Piotr puts his glasses back on to get a better look. Babu Roshan has a well-fed, flush complexion. He reeks of cologne.
“If it were me alone,” he says, “I would happily sleep on the ground in the open air. I am accustomed to having little. But my wife and elderly mother — Oh! You should see how they shiver. I must do anything I can do to ease their suffering. Are you married, sir?”
Piotr nods.
“Then you understand the lengths you would go to protect your family.”
“The situation is the same for everyone,” Piotr says.
Babu Roshan nods vigorously. “We are glad you are here,” he says, “but when you leave, you leave behind nothing but canvas tents and good intentions. Surely you want to do more.”
“I can promise nothing,” Piotr says. Hopes are double-edged swords.
“I understand,” Babu Roshan says. “But if you need anything, I have considerable knowledge of the area. I can aid you.” He bows. “Should you need my aid, that is.” He leaves, trailing cologne into the sunshine.

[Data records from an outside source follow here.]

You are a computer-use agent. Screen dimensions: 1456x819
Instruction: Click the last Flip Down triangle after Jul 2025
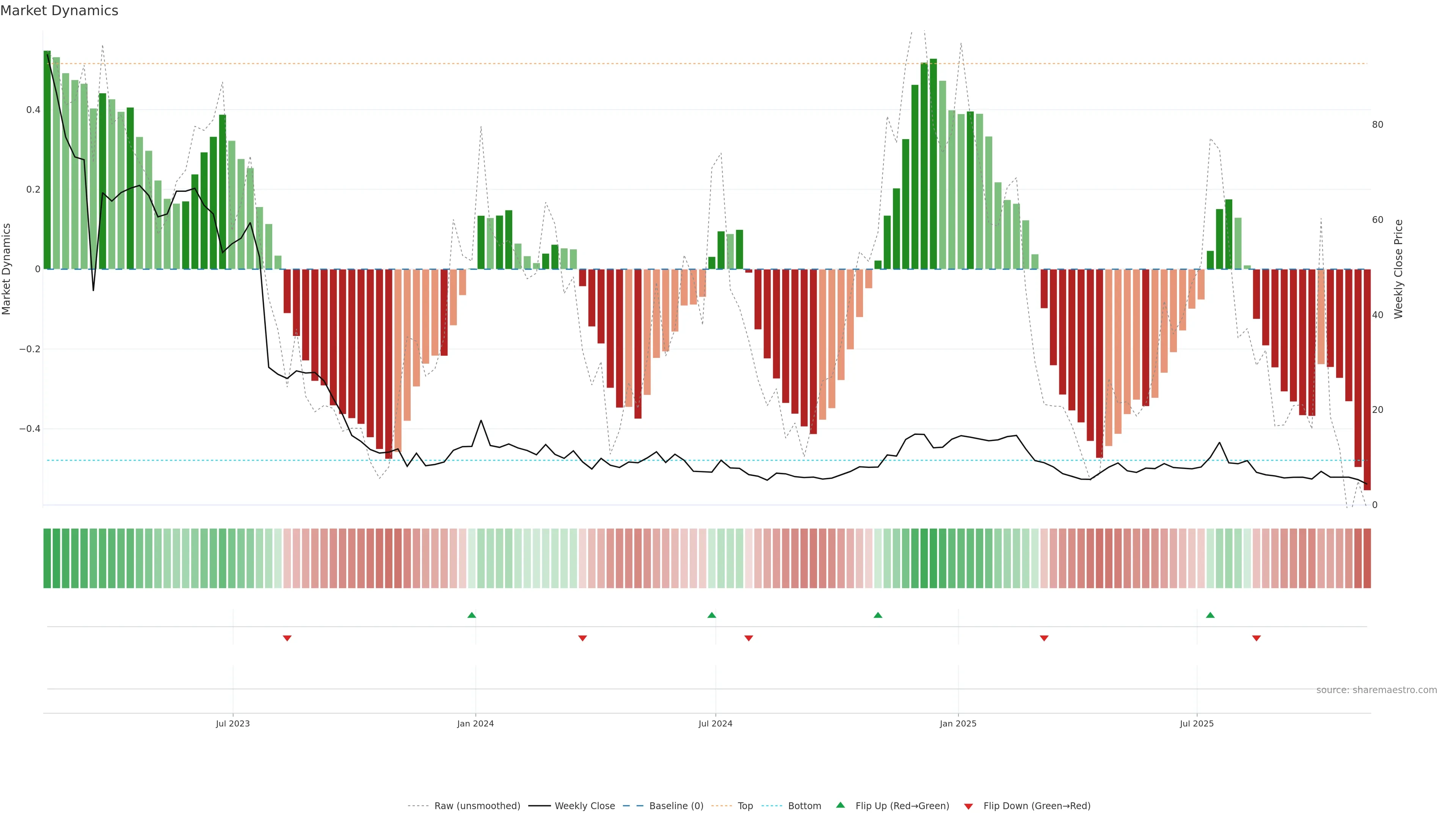1257,638
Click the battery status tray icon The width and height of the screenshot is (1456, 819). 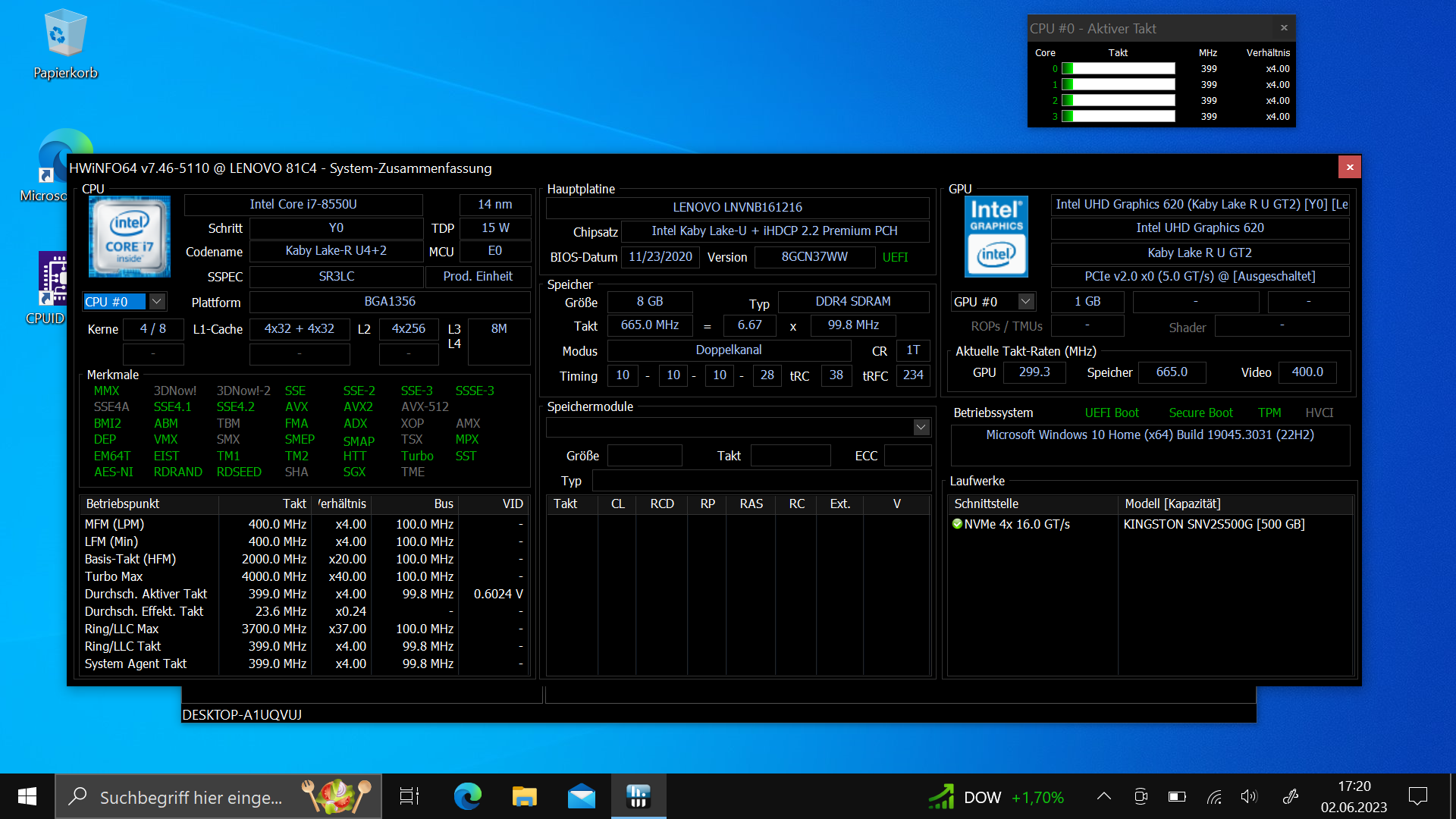point(1177,796)
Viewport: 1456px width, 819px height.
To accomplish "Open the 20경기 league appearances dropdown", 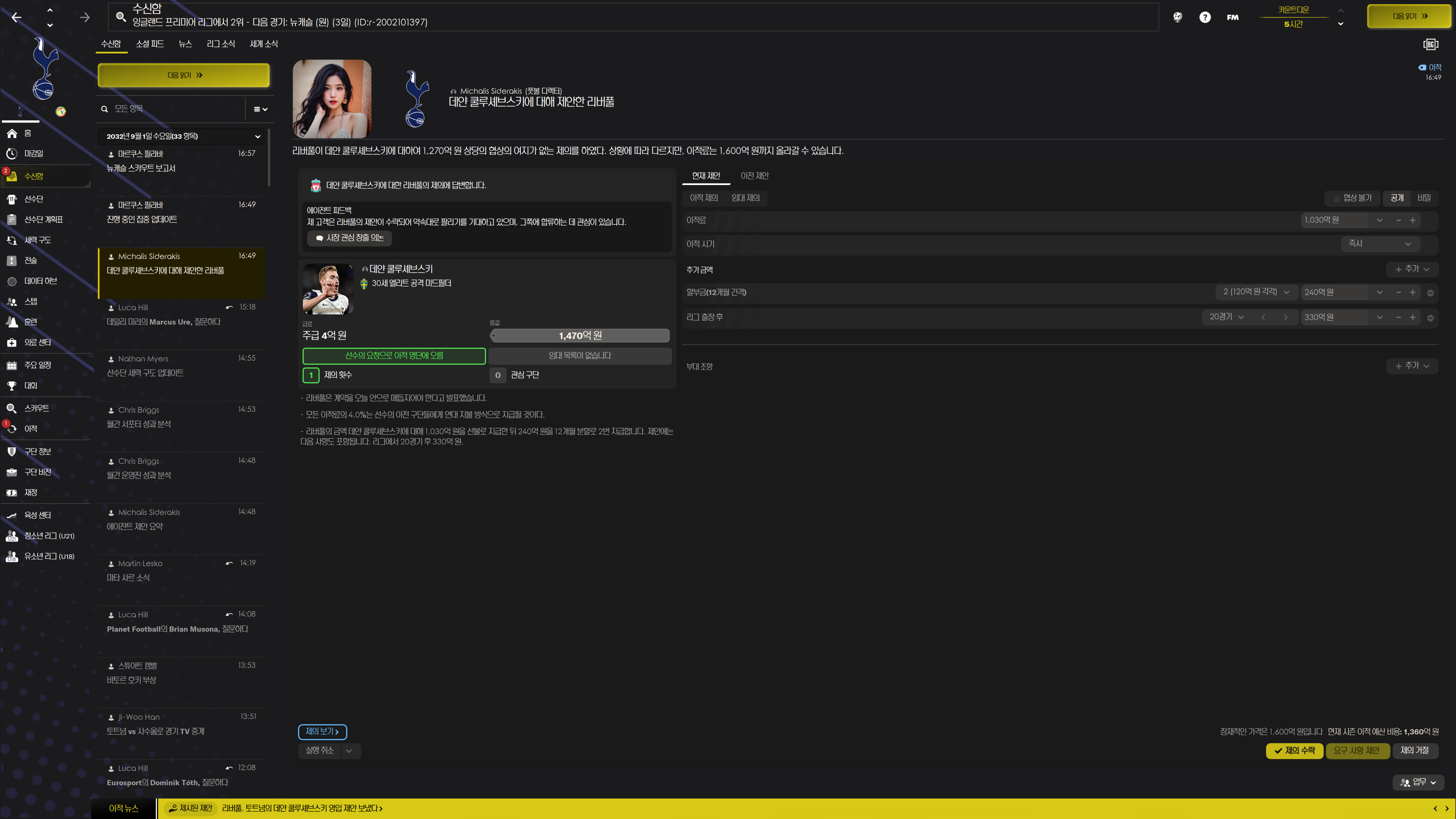I will coord(1226,317).
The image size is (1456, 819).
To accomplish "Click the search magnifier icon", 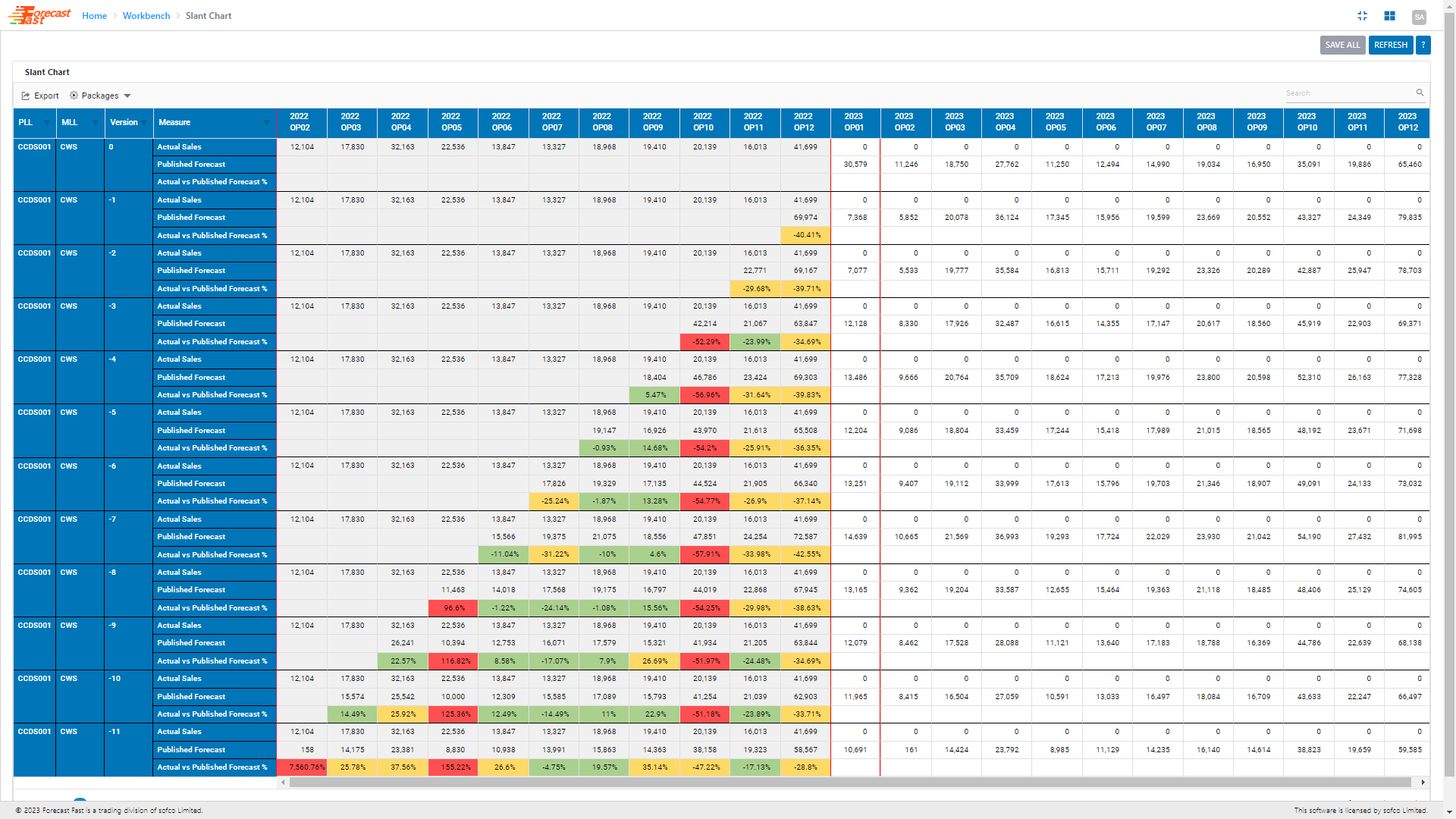I will point(1420,93).
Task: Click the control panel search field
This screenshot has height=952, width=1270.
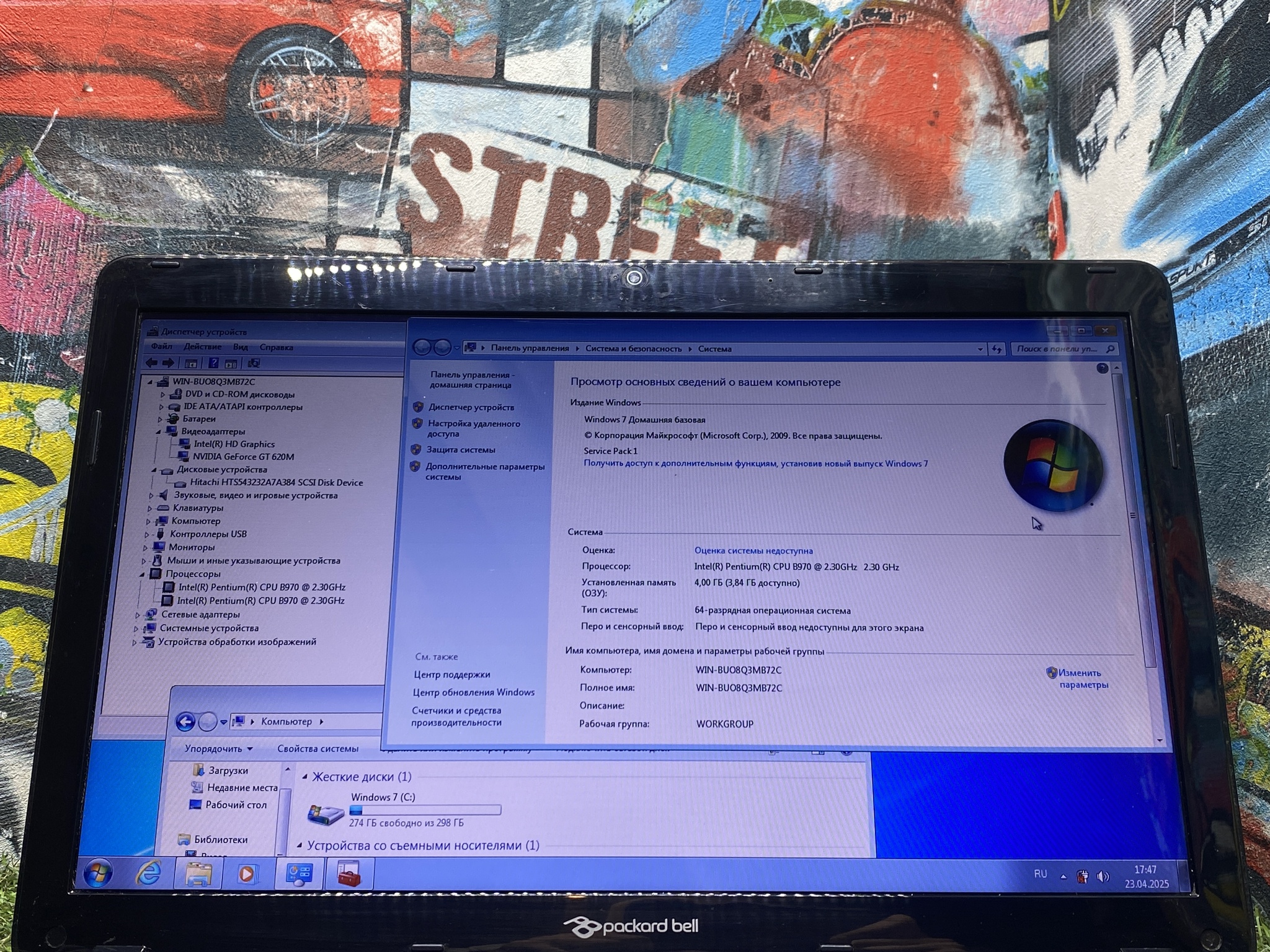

Distractions, Connor had once told him, keep one sane. Piotr slips his earpieces back in, and Vassilov begins his repertoire once more.
The cassette of etudes and preludes was a gift from Rana. She bought it during a shopping excursion in Astoria. It featured the great Ukrainian pianist Arkady Vassilov, recorded in 1969 at Durgatev Concert Hall in Kiev. As a child, Piotr wanted to be a concert pianist, and even though he showed no signs of being a prodigy, he practiced rigorously, religiously. But at thirteen, he realized his small hands and short fingers would never achieve Vassilov’s grace. He couldn’t play chords of more than an octave, and his fingers tangled trying to chase arpeggios. So he abandoned his lessons. His parents were disappointed, but Piotr knew, as much as anything else, his own limits.